> [Aim of the task] All lines from the one containing "Select payline 22 bubble on the right" through the end of the data below are to be repeated exactly, with pictures left out.

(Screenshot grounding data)
==================================================

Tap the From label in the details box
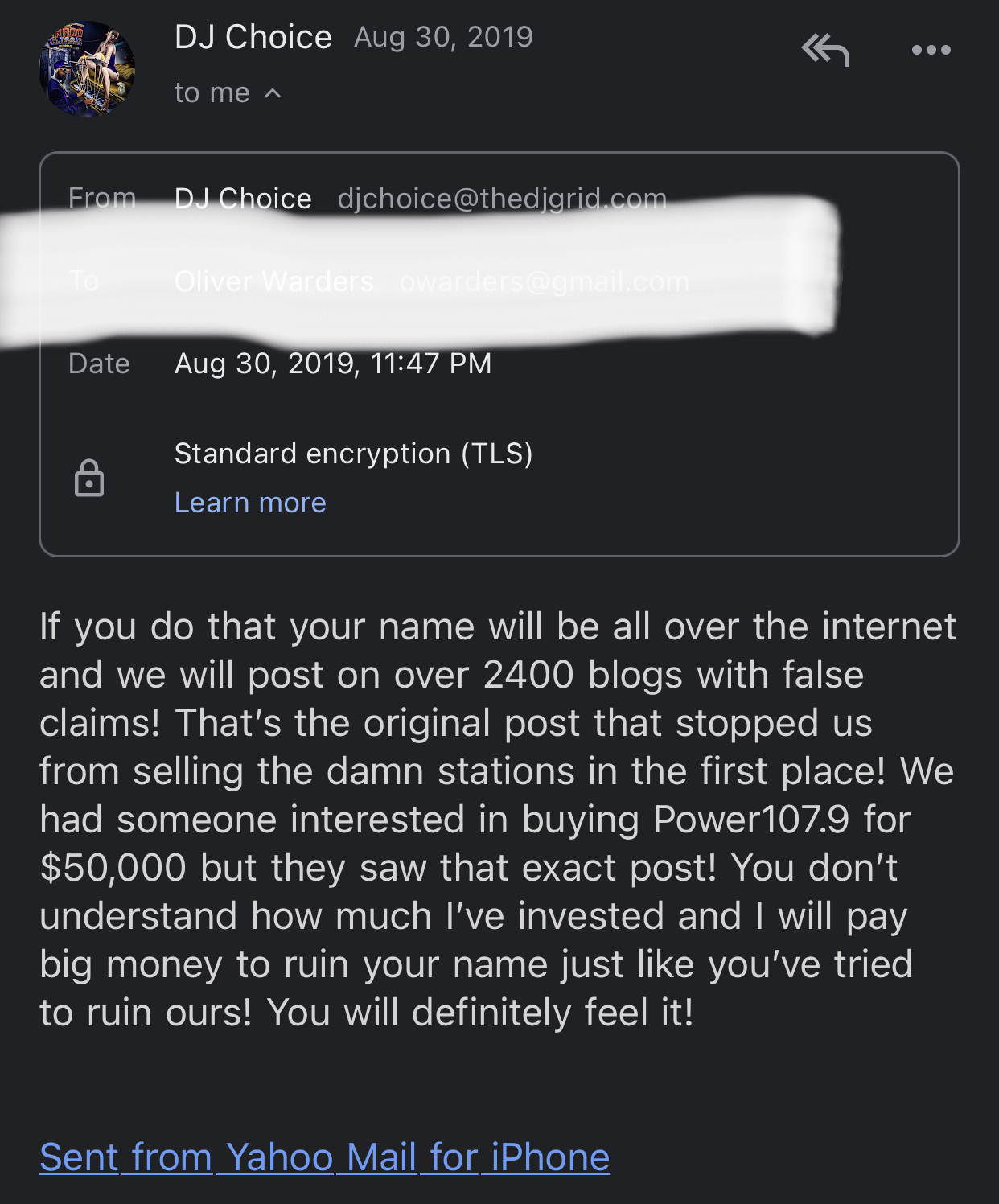999x1204 pixels. [x=102, y=198]
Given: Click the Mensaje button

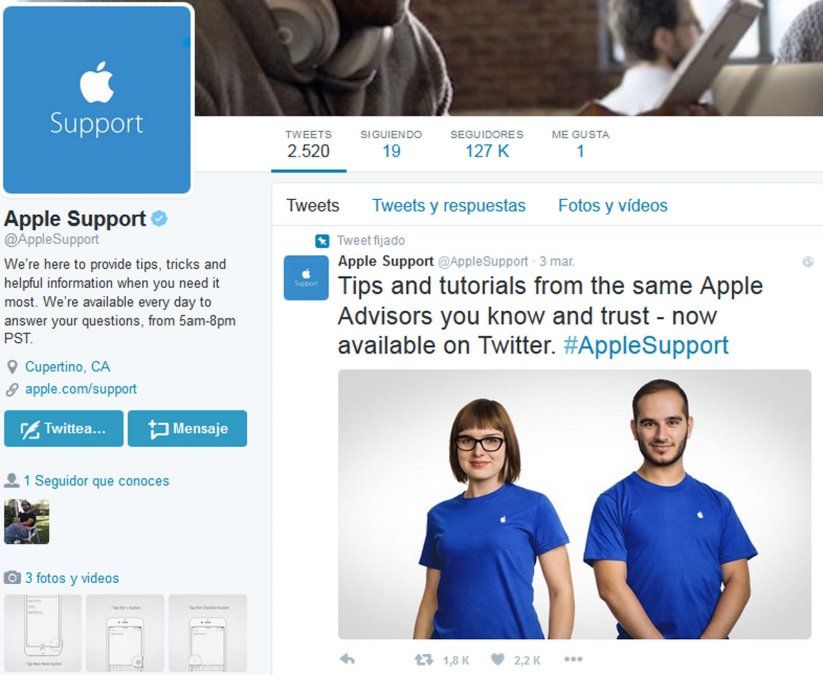Looking at the screenshot, I should [x=187, y=428].
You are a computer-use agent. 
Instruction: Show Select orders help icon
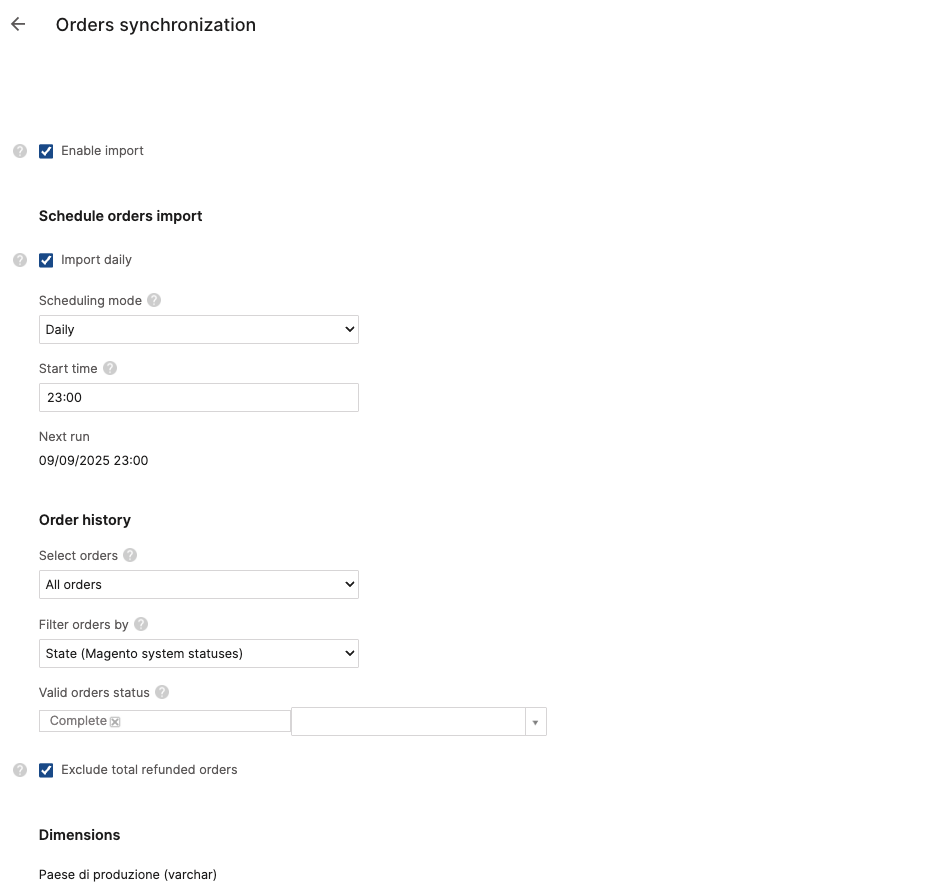(x=130, y=555)
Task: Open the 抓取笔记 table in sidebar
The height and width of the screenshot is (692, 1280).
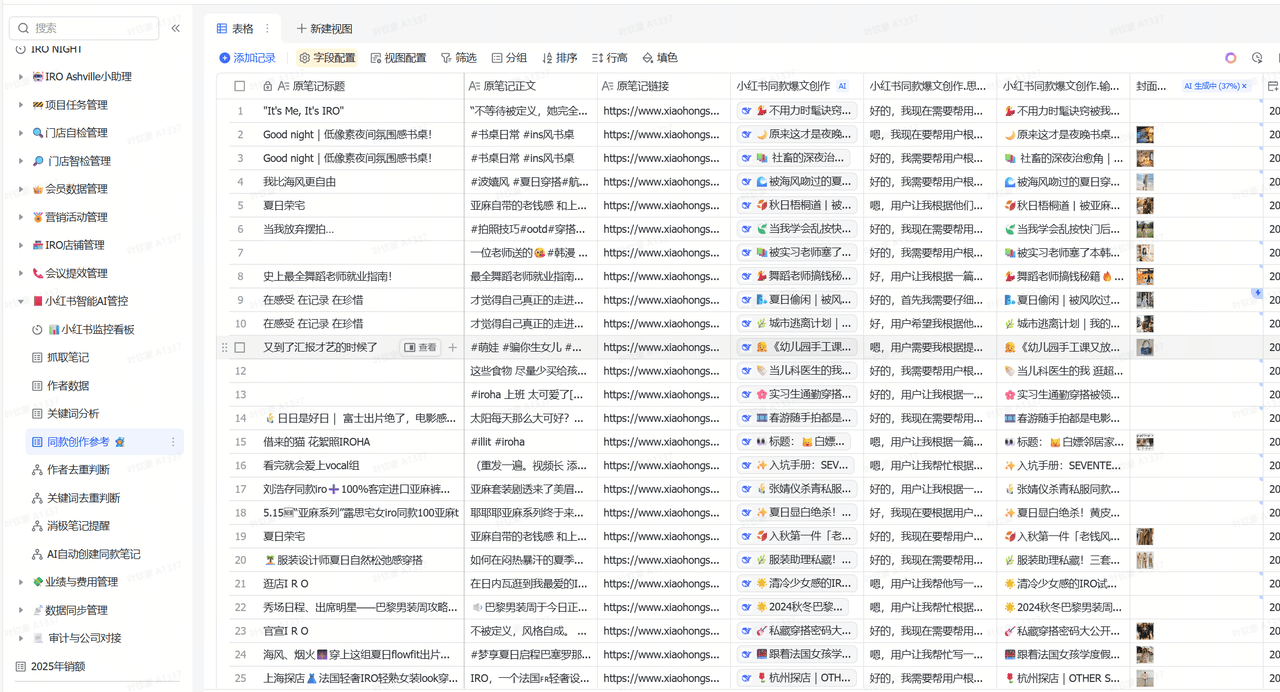Action: coord(68,357)
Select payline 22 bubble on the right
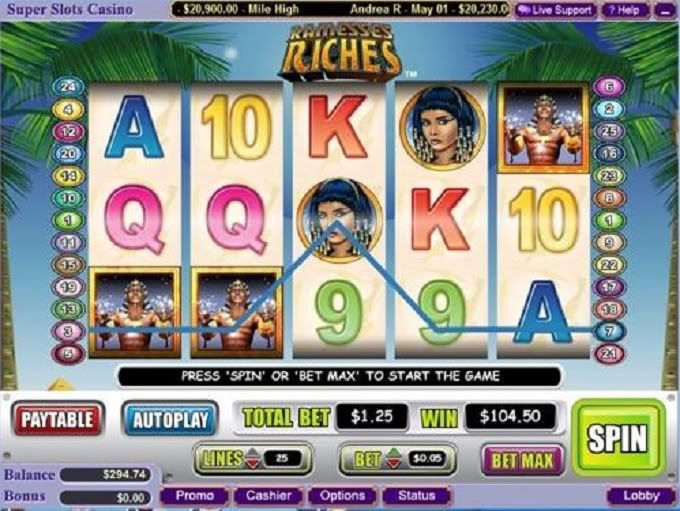This screenshot has height=511, width=680. pyautogui.click(x=609, y=265)
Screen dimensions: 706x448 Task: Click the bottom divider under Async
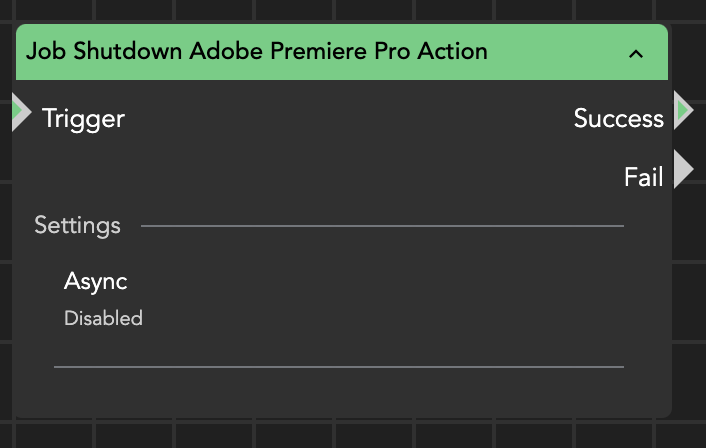click(338, 367)
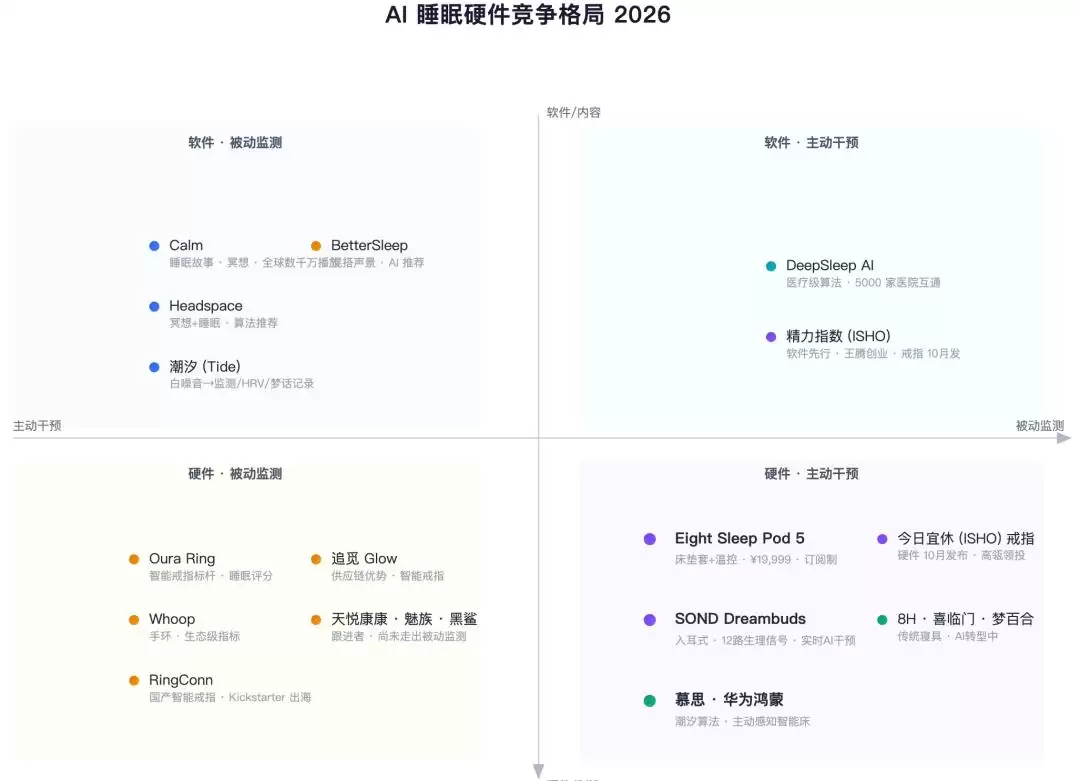1080x781 pixels.
Task: Click the 今日宜休 (ISHO) 戒指 label
Action: tap(966, 539)
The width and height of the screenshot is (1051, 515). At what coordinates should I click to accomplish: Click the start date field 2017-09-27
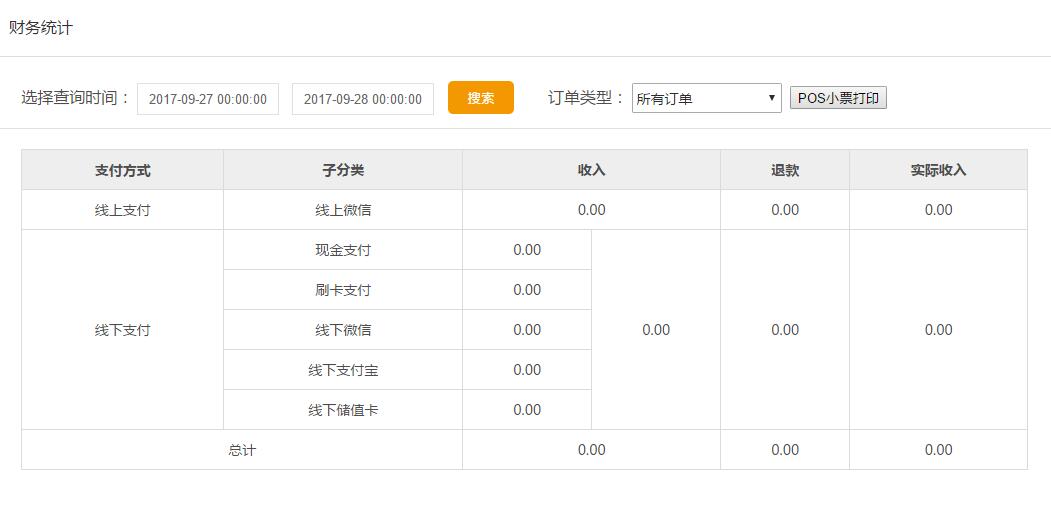point(208,99)
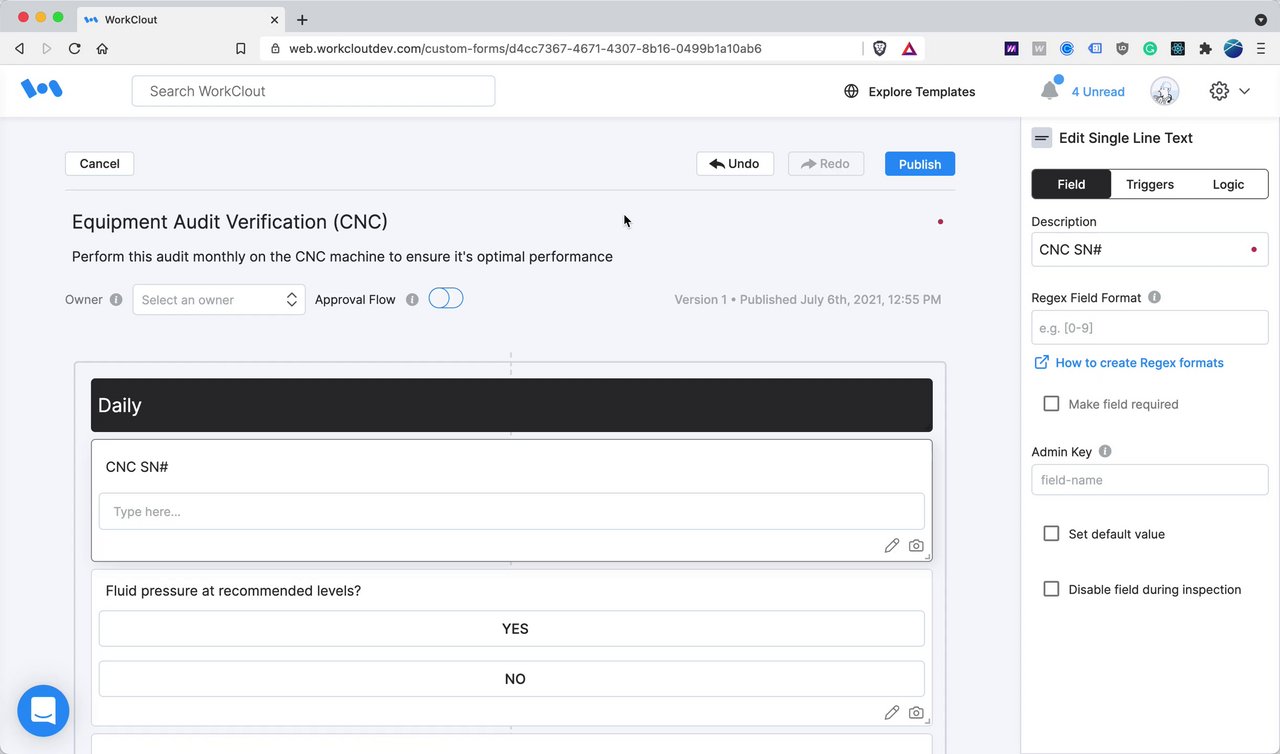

==================================================

> [Reply to the exercise]
Select payline 22 bubble on the right
This screenshot has height=511, width=680. pyautogui.click(x=609, y=265)
Screen dimensions: 706x448 Task: Click the bottom divider under Async
click(338, 367)
1080x781 pixels.
Task: Click the 今日宜休 (ISHO) 戒指 label
Action: tap(966, 539)
The width and height of the screenshot is (1051, 515). At what coordinates should I click to accomplish: Click the start date field 2017-09-27
point(208,99)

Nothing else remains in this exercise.